> _Records for this task_:
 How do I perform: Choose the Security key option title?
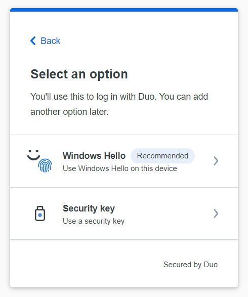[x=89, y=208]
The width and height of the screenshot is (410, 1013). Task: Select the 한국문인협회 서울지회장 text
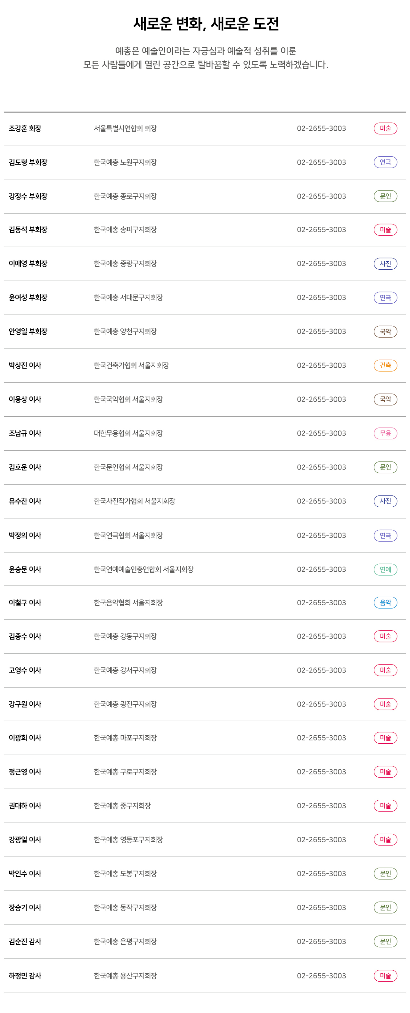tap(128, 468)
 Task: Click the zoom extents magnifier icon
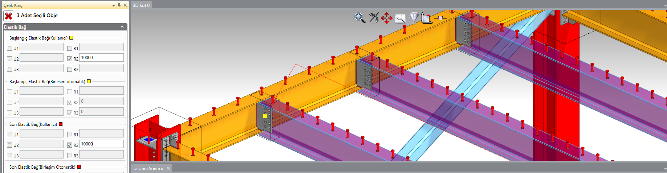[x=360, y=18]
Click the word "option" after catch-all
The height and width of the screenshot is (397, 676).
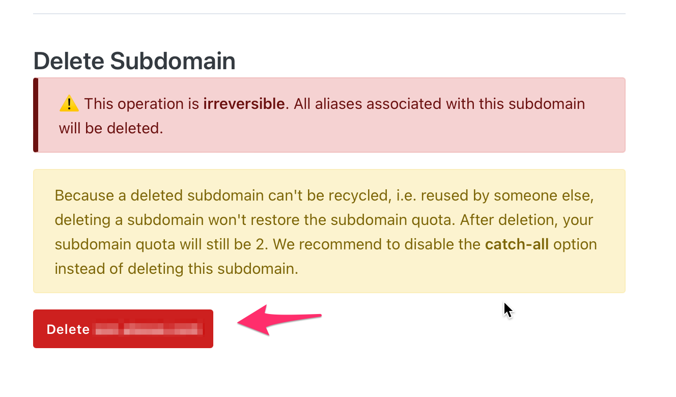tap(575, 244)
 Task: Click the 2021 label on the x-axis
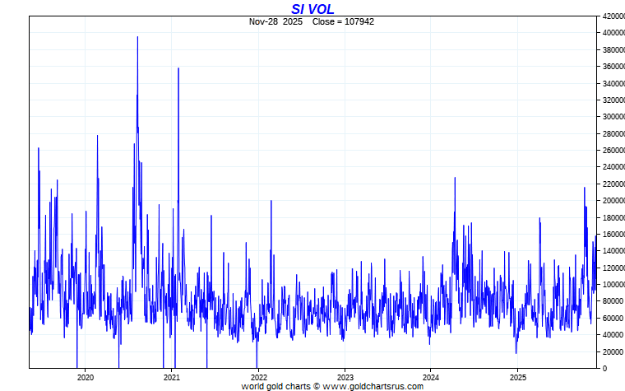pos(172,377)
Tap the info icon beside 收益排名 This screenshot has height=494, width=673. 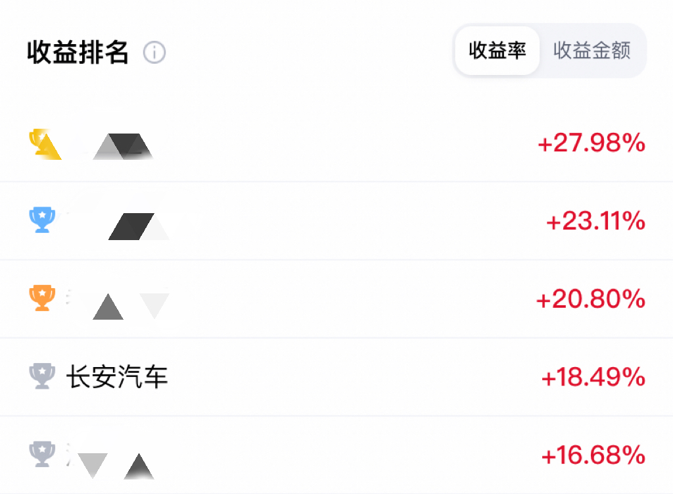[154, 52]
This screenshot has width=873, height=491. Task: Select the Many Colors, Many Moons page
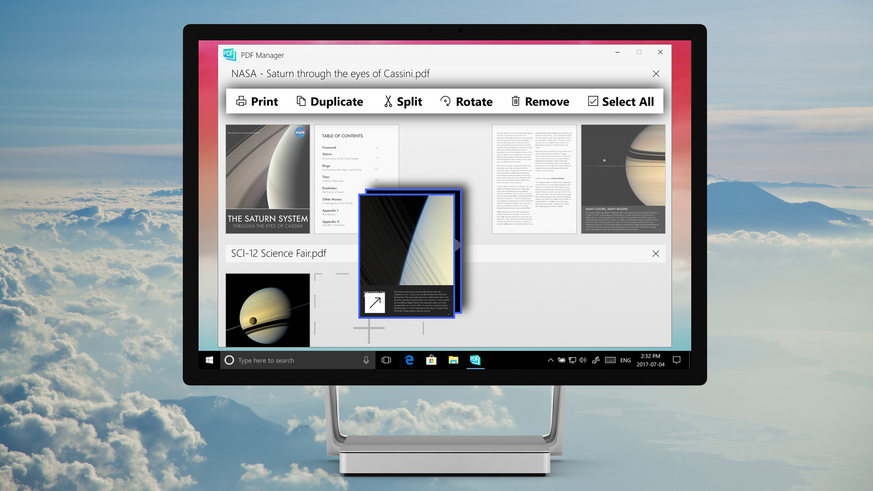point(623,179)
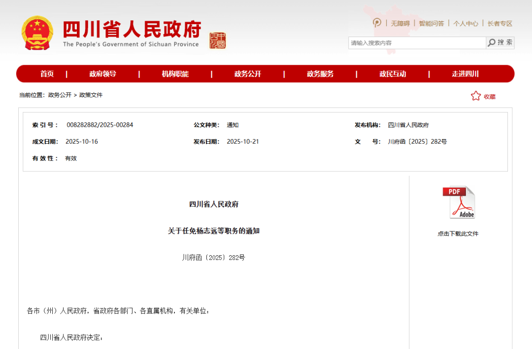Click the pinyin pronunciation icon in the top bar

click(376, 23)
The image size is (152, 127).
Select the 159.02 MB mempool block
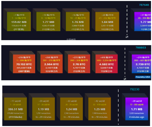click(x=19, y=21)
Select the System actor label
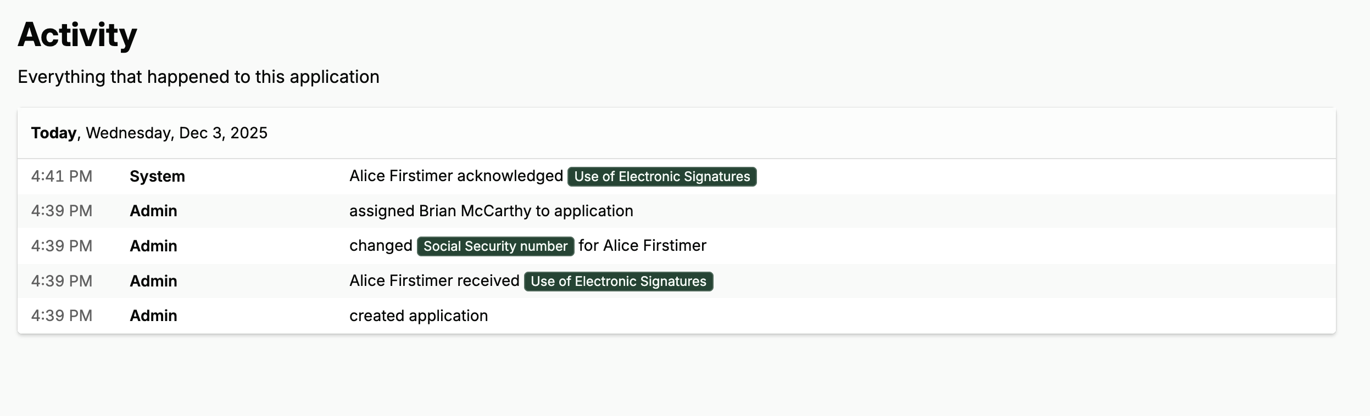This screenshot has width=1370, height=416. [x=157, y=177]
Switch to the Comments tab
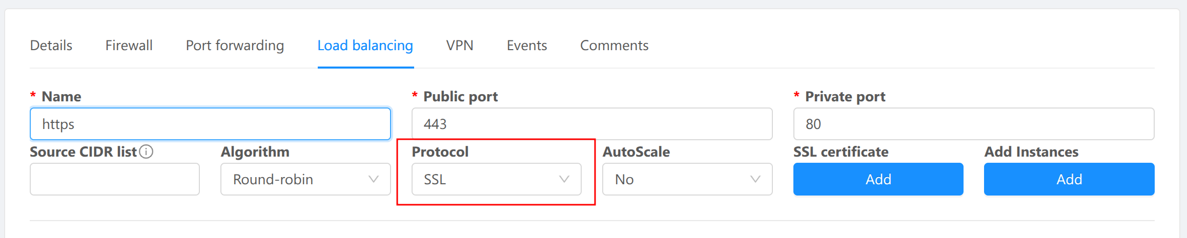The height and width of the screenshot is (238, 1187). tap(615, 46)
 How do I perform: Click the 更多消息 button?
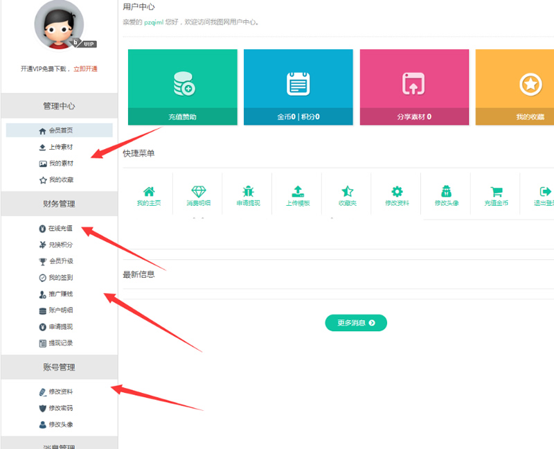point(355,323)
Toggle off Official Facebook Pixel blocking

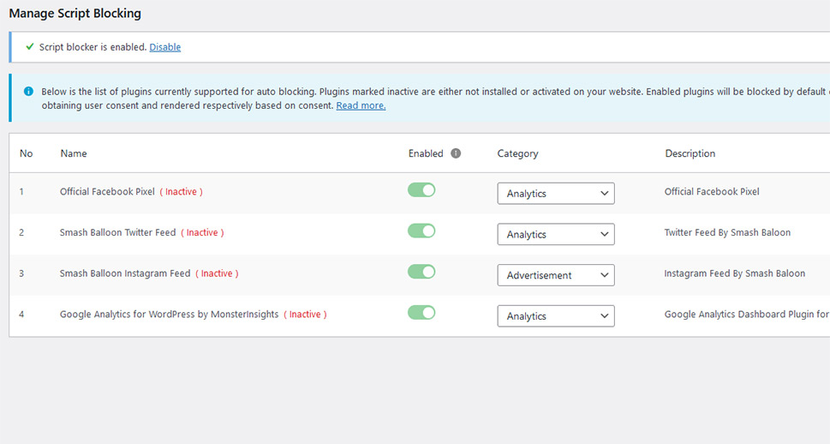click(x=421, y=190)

> _Your instructions_:
Starting at the line that contains "This screenshot has width=873, height=491.", reproduce every line through the last one in the records exactly, and omit all pictures.

> _Output for this task_:
This screenshot has width=873, height=491. Task: Select the Many Colors, Many Moons page
point(623,179)
Click the pinyin pronunciation icon in the top bar

click(376, 23)
The image size is (152, 127).
Select the 159.02 MB mempool block
click(x=19, y=21)
Select the System actor label
This screenshot has width=1370, height=416. [x=157, y=177]
Switch to the Comments tab
The height and width of the screenshot is (238, 1187). tap(615, 46)
 How do I perform: Click the 更多消息 button?
point(355,323)
Toggle off Official Facebook Pixel blocking

click(x=421, y=190)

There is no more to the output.